My only (very minor) contention with that assertion is that average energy is low at audio-HF (let's get real here 😀), but tends to have high crest factor. I.e., we're right back to ensuring that our slew rate covers the audio bandwidth, as you say. 🙂
 
Hi Guys

The concept of superposition of sine waves is pretty old and most people see it in high school math, so why is it so "alien" here?

A prime example is a square wave. A square wave is a specific series of sine waves with specific amplitudes. The fundamental is just the same frequncy as the final square wave. The harmonics of this frequency are all odd-order and have an amplitude that is the reciprocal of their order. For example, the third harmonic is at one-third the amplitude of the fundamental; the fifth harmonic is one-fifth the amplitude,and so on.

As you superimpose each harmonic over the fundamental, the slope of the leading edge of the composite wave becomes steeper. In a properly scaled drawing of a sine wave the zero-cross slope is actually 45-degrees, but as you superimpose further frequencies the slope approaches 90-degrees. This is just high-school math, as I said. Not complicated enough for some around here, I guess.

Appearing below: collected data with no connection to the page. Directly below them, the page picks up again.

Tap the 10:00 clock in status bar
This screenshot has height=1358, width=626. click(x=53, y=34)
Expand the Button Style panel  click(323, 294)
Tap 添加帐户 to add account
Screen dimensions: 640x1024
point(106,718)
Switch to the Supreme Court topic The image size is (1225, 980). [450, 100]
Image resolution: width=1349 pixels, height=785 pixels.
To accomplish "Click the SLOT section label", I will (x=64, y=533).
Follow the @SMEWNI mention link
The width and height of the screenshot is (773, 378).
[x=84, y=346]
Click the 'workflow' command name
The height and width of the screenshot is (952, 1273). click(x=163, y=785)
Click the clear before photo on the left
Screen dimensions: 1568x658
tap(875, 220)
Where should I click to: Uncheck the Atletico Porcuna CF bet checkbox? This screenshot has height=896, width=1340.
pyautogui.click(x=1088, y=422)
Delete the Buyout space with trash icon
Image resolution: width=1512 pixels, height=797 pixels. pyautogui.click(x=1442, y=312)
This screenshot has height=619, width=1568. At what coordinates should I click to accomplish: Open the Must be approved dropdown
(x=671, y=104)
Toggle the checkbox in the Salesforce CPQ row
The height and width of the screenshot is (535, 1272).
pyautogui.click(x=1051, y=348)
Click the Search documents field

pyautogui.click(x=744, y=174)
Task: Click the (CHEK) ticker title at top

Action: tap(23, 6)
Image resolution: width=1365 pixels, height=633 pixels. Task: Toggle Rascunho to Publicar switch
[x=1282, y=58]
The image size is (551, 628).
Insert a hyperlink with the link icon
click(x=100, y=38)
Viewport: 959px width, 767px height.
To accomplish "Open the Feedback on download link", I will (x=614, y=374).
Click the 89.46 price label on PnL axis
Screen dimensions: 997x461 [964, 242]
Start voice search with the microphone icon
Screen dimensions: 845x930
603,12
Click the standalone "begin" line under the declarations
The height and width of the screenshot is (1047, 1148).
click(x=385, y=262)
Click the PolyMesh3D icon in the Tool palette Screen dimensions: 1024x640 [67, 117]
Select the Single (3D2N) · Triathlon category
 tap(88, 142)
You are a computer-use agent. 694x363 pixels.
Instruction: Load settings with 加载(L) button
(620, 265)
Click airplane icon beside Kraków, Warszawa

Music superimposes many frequencies at a time. If it did not, the envelope of the sound would not be as it is - uncompressed sounds have transient attack that is up to four times the amplitude of the sustain part of the envelope, but more typically just twice as high. Because the superposition dramatically steepens the slope of the leading edge, it is pretty much a necessity that an audio circuit have fast response and that this response be much faster than simply passing the highest sine frequency demands.

Have fun
 
How many of those harmonics to that slew-rate breaking 20 kHz square waves are audible? The ear itself is a band limiting element. So what's the point of hand wringing about whether we can pass square waves? Never mind so many of us listen to 16/44.1 media, which means (ignoring sample-to-sample overshoot) we're Nyquist limited to 22.05 kHz.

Perfect square waves or perfect Dirac deltas aren't audio.
 
Mind. Blown. Six pages of posts following a question that was answered in Post #2. 🙂

The initial question was perfectly valid. Jan Didden provided the answer in Post #2. The equation he provided is correct. Sadly he was off by an order of magnitude in his calculation, but that was promptly corrected. The derivation of the equation in Post #2 is shown just a few posts back.

The highest frequency an average human can hear is 20 kHz. I forget at what age, but it's fairly young. Once you reach adulthood the hearing degrades, just as every other part of the body does.

Some will argue that transients require wider bandwidths to reproduce accurately. That's true. However, if the limit of human perception is 20 kHz, does the playback chain need to reproduce frequencies beyond that? It would be nice to see some science about this rather than the usual "someone on the Internet said, so it must be true". As many have pointed to earlier in this thread, many digital sources employ brick-wall filters that attenuate anything above 0.45 * fs by 100+ dB. I doubt the bandwidth of the vinyl-to-stylus interface support any higher bandwidth, though, that's my estimate. If anybody has hard data, I'm all ears.